Flickering away in the background is the social history of the 20th century, from blitz to boom to bust. Not surprisingly, anxiety pervades the drawings made during the war years. “It’s so monumental, it becomes like a Greek tragedy,” Philippou says. “And, like a Greek tragedy, it talks of all the things we can’t avoid: birth, life, death.”
Braverman, a writer and performer, shares his great uncle’s story in Wot? No Fish!!, which is about to begin a run at Battersea Arts Centre. Somewhere between a lecture and a performance, the show is delivered by Braverman himself, sifting through his surprising inheritance. Of the many questions the piece asks, Braverman highlights the way it prods at notions of high and low art. “What is the value of art in our lives?”

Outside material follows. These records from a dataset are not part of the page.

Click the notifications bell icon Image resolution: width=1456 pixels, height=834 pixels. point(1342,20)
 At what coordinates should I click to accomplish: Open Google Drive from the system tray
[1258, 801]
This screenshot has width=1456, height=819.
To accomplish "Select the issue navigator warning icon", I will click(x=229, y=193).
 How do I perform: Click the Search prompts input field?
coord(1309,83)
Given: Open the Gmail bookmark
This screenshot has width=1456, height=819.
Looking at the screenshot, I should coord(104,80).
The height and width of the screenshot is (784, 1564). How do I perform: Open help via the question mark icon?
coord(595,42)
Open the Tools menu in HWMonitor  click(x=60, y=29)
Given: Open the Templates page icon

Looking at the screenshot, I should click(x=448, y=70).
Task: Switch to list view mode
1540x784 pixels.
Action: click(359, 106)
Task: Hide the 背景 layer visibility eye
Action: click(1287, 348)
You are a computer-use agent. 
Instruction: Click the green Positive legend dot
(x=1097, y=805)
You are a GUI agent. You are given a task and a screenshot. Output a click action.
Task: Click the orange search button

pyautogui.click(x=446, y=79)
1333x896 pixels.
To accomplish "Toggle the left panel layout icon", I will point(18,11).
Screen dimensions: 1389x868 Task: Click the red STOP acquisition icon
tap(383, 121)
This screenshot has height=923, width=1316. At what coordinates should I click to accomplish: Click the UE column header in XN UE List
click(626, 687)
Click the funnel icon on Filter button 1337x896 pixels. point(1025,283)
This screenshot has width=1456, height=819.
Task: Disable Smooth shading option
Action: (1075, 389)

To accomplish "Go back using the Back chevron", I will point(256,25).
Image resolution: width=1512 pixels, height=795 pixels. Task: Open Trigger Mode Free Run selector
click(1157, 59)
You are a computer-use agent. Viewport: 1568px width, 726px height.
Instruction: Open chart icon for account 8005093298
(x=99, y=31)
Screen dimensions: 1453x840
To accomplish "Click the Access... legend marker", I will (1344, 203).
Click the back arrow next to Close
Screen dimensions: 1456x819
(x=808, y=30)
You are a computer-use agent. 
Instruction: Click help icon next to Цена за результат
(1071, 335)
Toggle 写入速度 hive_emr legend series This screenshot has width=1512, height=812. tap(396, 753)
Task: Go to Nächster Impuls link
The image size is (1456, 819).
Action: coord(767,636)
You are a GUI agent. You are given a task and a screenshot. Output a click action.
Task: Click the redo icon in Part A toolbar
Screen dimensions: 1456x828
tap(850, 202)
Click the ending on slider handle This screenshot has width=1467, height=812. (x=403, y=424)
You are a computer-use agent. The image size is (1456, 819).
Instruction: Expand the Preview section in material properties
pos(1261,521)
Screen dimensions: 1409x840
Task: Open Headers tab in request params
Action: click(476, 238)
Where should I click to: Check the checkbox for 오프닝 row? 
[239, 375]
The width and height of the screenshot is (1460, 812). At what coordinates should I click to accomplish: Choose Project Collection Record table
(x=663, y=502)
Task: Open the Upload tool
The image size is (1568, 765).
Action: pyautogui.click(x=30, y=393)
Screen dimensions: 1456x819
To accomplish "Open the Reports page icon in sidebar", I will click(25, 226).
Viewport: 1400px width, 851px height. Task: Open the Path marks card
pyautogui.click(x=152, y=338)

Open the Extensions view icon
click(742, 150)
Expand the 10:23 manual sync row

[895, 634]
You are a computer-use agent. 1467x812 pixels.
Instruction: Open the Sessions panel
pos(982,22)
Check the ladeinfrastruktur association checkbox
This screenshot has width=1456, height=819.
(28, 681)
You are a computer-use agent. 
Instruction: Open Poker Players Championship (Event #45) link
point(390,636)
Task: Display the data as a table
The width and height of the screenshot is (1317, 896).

Philippou breaks in: “And who’s allowed to make it?” Both men describe the wage packets as an example of outsider art, but they are adamant that Ab is an artist by any standards. “Whenever anyone uses the word doodle I say no,” Philippou insists. “It is art, and it’s fantastic art.”
The outsider emerges as a recurrent theme of Ab’s art and of the show. As the son of Jewish immigrants, Ab was something of a marginal figure himself, with antisemitism casting a shadow over several of his drawings. In a Britain where immigration is once more the subject of fierce public debate, this is where the show’s subtle but insistent politics is located.
There is also, I suggest, a modern resonance to Ab’s compulsive sharing. What he depicted in art, we now publish on social media. In the same way that Ab’s drawings give equal space to death and trivia, as many Twitter posts are devoted to the serious as to the silly.
“It’s very different,” counters Philippou. “What you do in a tweet is you spend 10 seconds doing it; what you do with a work of art is you make it. You don’t make a tweet.” What has been lost, Philippou and Braverman suggest, is craft and care. “It does make you wonder about that mode of communicating – where is it now?” asks Braverman.
The answer, perhaps, is in the theatre. Wot? No Fish!! is not one but two stories, Braverman says. “There’s the story, and then there’s the story of the story. There’s the story Ab draws, but also the story of my discovery and my connectedness to it. It is about history in the present.”
“Somebody said the show is an act of love,” Philippou recalls. “I think that’s probably true, but it’s only true because Ab’s work was an act of love. The best way to love somebody is by not looking away. It’s continuing to look.”